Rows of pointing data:
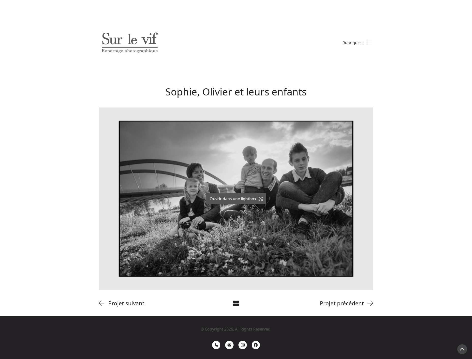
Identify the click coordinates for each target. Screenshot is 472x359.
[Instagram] (242, 345)
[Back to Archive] (236, 303)
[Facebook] (256, 345)
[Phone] (216, 345)
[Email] (229, 345)
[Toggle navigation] (357, 43)
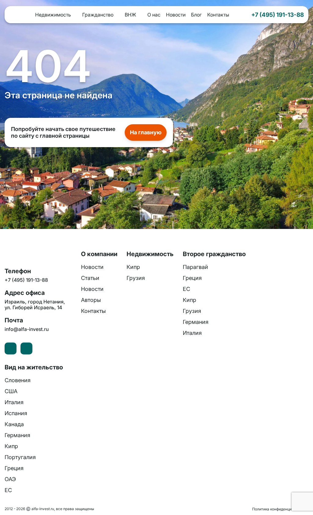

• [Written problem] Reproduce all of the data above line for line, omitting the pictures.

• [Answer to this problem]
Identify the click coordinates for each target. Screenshot is 472x359.
[Instagram] (242, 345)
[Back to Archive] (236, 303)
[Facebook] (256, 345)
[Phone] (216, 345)
[Email] (229, 345)
[Toggle navigation] (357, 43)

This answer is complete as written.